Fifty-six nuclear protein coding genes from Taxonomically Broad EST Database and other databases were selected for phylogenomic-based examination of alternative phylogenetic hypotheses concerning intergroup relationship between multicellular animals (Metazoa) and other representatives of Opisthokonta. The results of this work support sister group relationship between Metazoa and Choanoflagellata. Both of these groups form the taxon Holozoa along with the monophyletic Ichthyosporea or Mesomycetozoea (a group that includes Amoebidium parasiticum, Sphaeroforma arctica, and Capsaspora owczarzaki). These phylogenetic hypotheses receive high statistical support both when utilizing whole alignment and when only 5000 randomly selected alignment positions are used. The presented results suggest subdivision of Fungi into Eumycota and lower fungi, Chytridiomycota.
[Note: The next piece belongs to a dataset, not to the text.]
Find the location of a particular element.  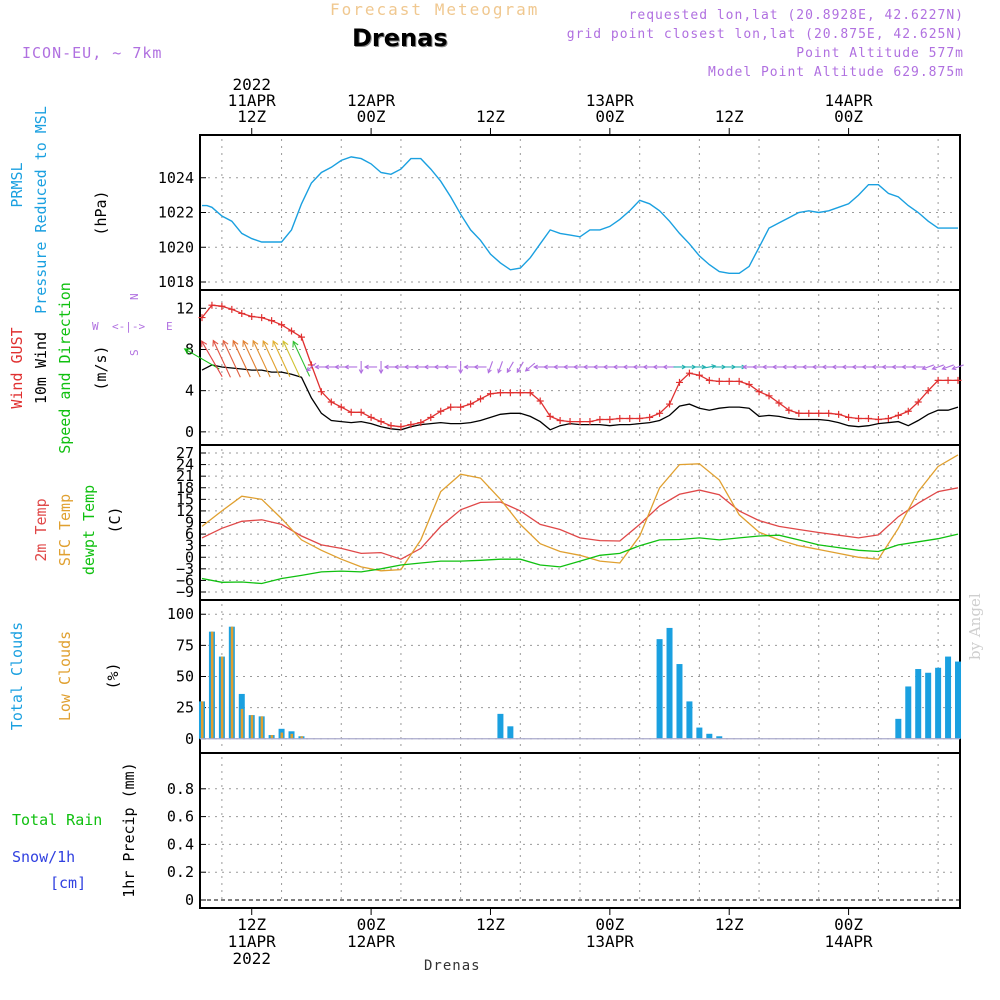

pressure-label-short: PRMSL is located at coordinates (17, 184).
The latter form a monophyletic group that comprises Chytridiales+Spizellomycetales+Blastocladiales (Batrachochytrium, Spizellomyces, Allomyces, Blastocladiella), contrary to the earlier reports based on the analysis of 18S rRNA and a limited set of protein coding genes. The phylogenetic distribution of genes coding for a ubiquitin-fused ribosomal protein S30 implies at least three independent cases of gene fusion: in the ancestors of Holozoa, in heterotrophic Heterokonta (Oomycetes and Blastocystis) and in the ancestors of Cryptophyta and Glaucophyta. Ubiquitin-like sequences fused with ribosomal protein S30 outside of Holozoa are not FUBI orthologs. Two independent events of FUBI replacement by the ubiquitin sequence were detected in the lineage of C. owczarzaki and in the monophyletic group of nematode worms Tylenchomorpha+Cephalobidae. Bursaphelenchus xylophilus (Aphelenchoidoidea) retains a state typical of the rest of the Metazoa. The data emphasize the fact that the reliability of phylogenetic reconstructions depends on the number of analyzed genes to a lesser extent than on our ability to recognize reconstruction artifacts.